> [SELECTION]
####################
Failure, of course, is only a place to start. “I want you to do bad,” said Burgers, “but with the intention of making great work eventually.”
“Phil always pushes you to keep refining and developing your work,” Palamides noted. “He doesn’t let you sit in mediocrity, and he’s always encouraging you to look for ways to subvert the material instead of just going for the cliches and the tropes. Even after we take the shows to Edinburgh, I’ll still get pages of notes after every show.”
Spirit of play
The Lyric Hyperion Theater is not the only place theatrical clowning is done or taught in Los Angeles. There are clown shows at the Clubhouse on Vermont Avenue and the Pack Theater on Santa Monica Boulevard, and classes at Cirque Du Soleil vet John Gilkey’s The Idiot Workshop and at the Clown School, whose David Bridel was a student of Gaulier.
And it’s not all clowning at the Lyric Hyperion. There are stand-up nights, variety shows, plays, music, screenings. Sunday mornings there’s a drag brunch; Sunday afternoons, a “piano bar” that brings in “the older generation of the neighborhood.” It’s also a hangout; coffee and alcohol and some simple food are served. “The mornings are busy,” said Burgers, “and at night it’s packed out here.”
####################
> [GOALS]
1. Answer these questions from the Lyric Hyperion text:
(a) What does Burgers say he wants students to do?
(b) According to Palamides, where are the shows taken?
(c) What takes place at the theater on Sunday mornings?
2. List every Los Angeles venue other than the Lyric Hyperion Theater that the Lyric Hyperion text names as a place where clowning is done or taught.
3. Reproduce the Lyric Hyperion text word for word, starting at the words "Spirit of play" and stopping after the words "student of Gaulier.".
Answer using only the Lyric Hyperion text.
####################
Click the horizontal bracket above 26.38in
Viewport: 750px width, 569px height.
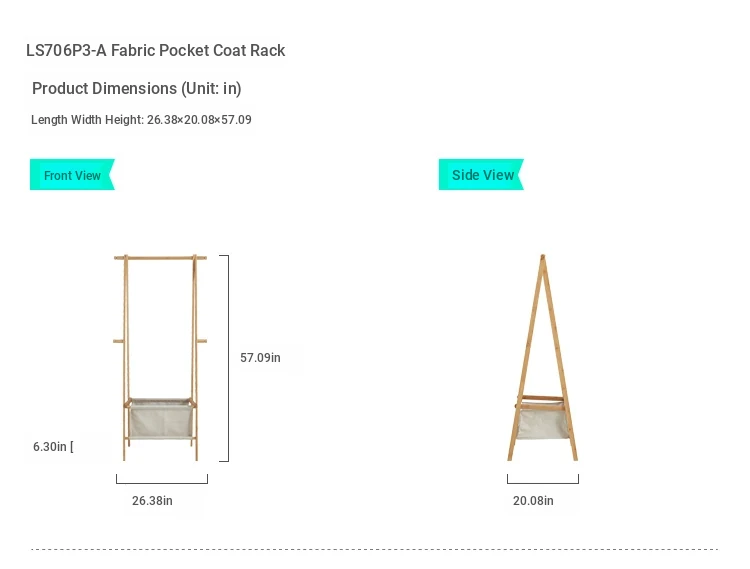pyautogui.click(x=162, y=479)
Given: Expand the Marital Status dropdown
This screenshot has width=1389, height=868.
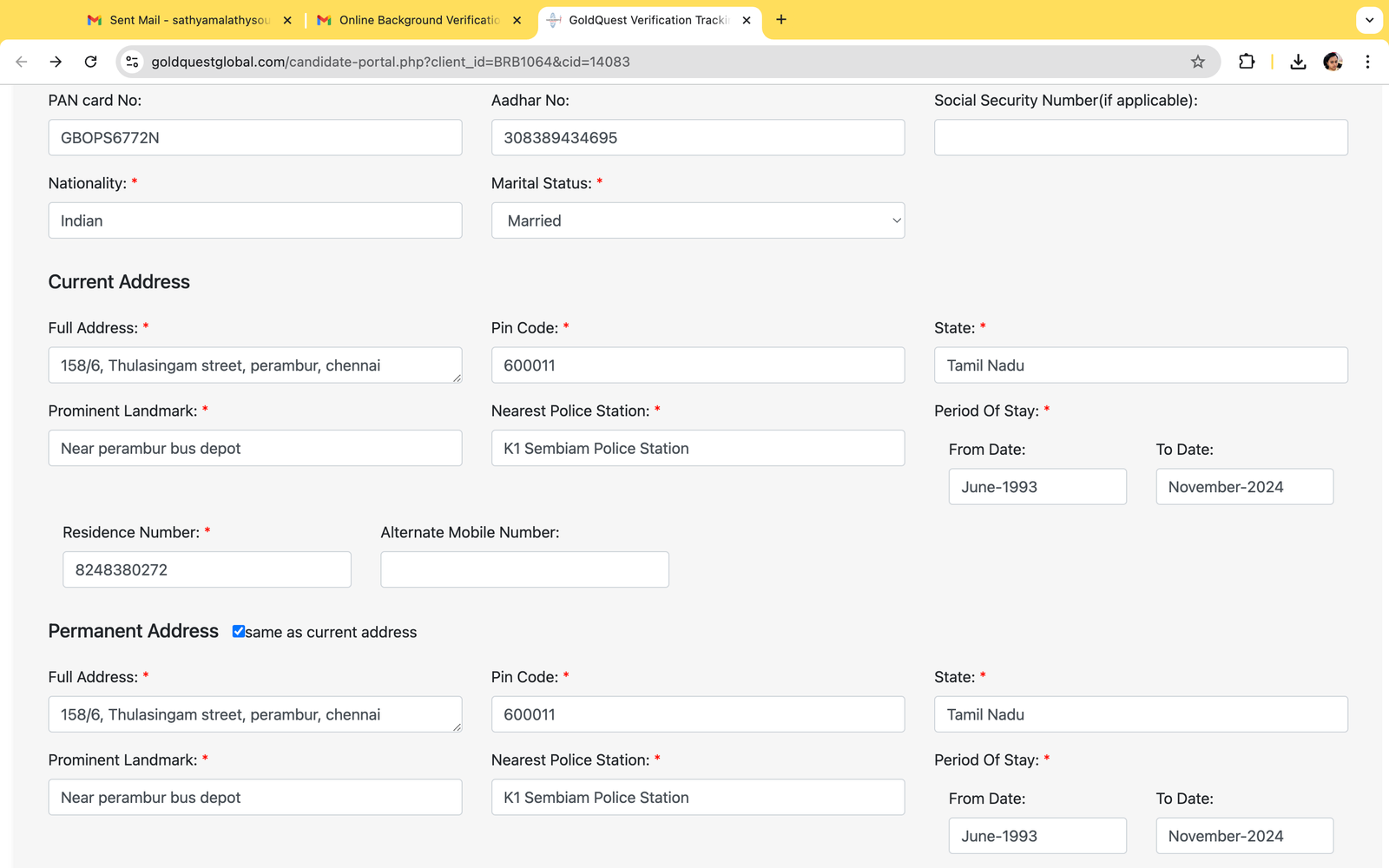Looking at the screenshot, I should pos(698,220).
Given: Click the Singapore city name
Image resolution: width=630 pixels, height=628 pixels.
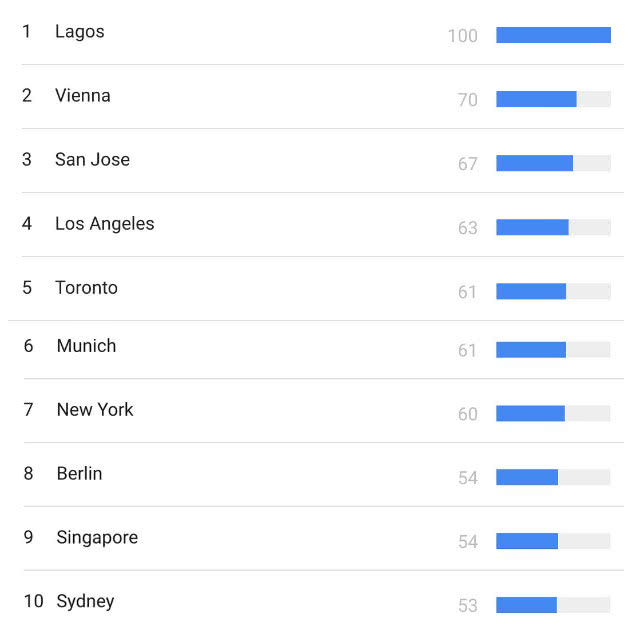Looking at the screenshot, I should [x=97, y=538].
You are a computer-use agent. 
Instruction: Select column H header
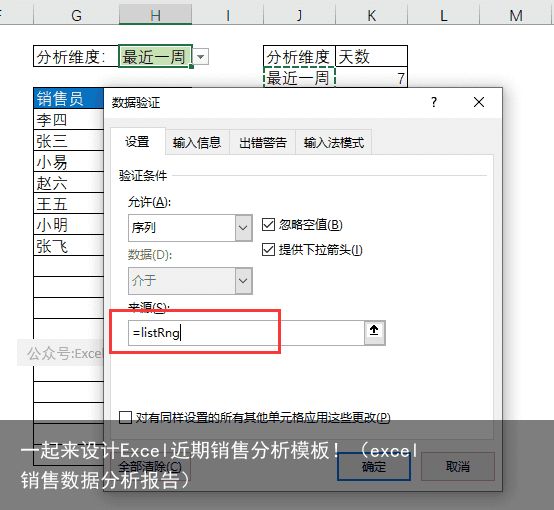pos(155,15)
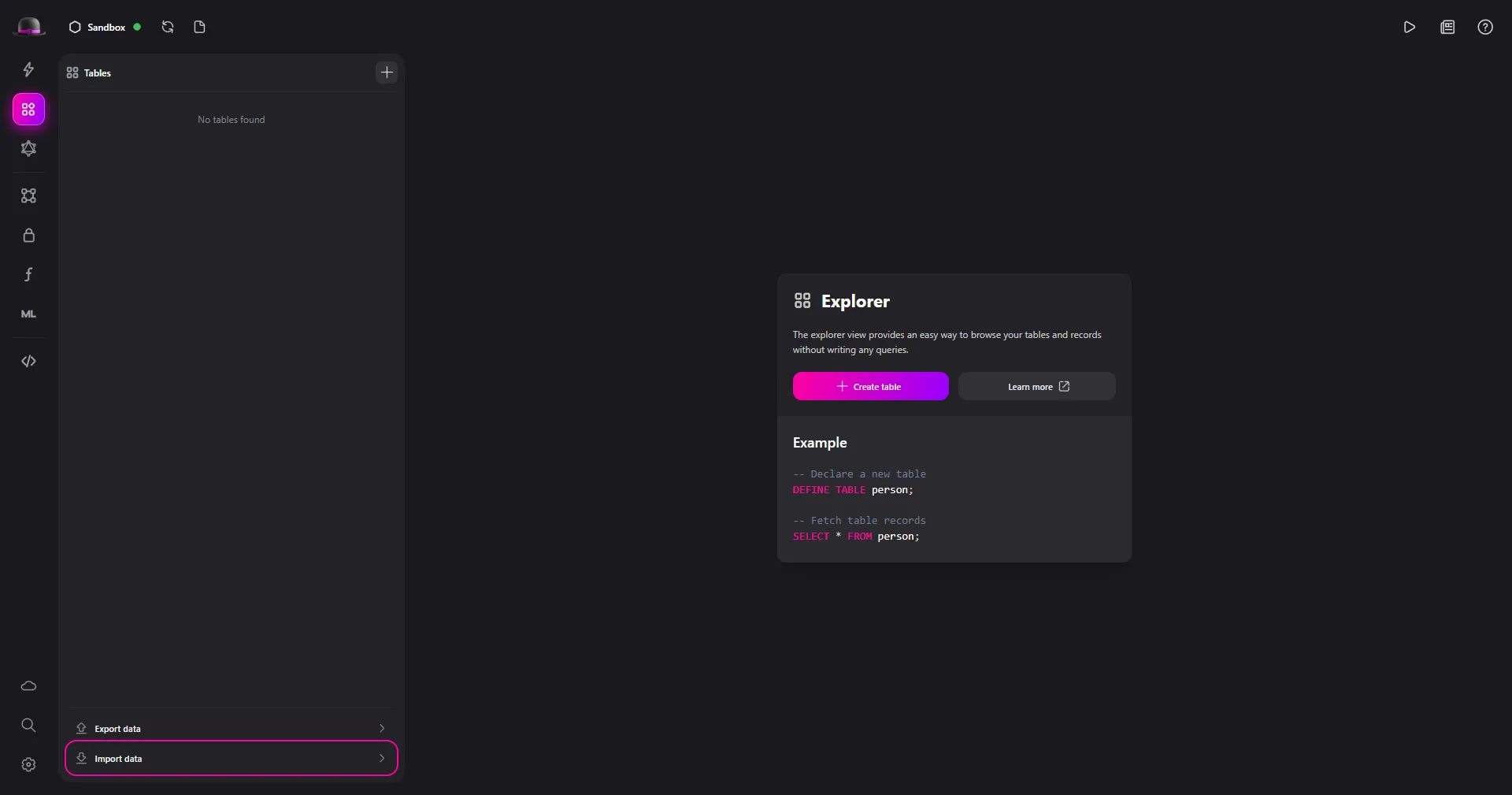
####################
> [TASK SOLUTIONS]
1.
(a) Do bad, with the intention of making great work eventually.
(b) Edinburgh.
(c) A drag brunch.

2.
- The Clubhouse on Vermont Avenue
- The Pack Theater on Santa Monica Boulevard
- The Idiot Workshop
- The Clown School

3.
Spirit of play
The Lyric Hyperion Theater is not the only place theatrical clowning is done or taught in Los Angeles. There are clown shows at the Clubhouse on Vermont Avenue and the Pack Theater on Santa Monica Boulevard, and classes at Cirque Du Soleil vet John Gilkey’s The Idiot Workshop and at the Clown School, whose David Bridel was a student of Gaulier.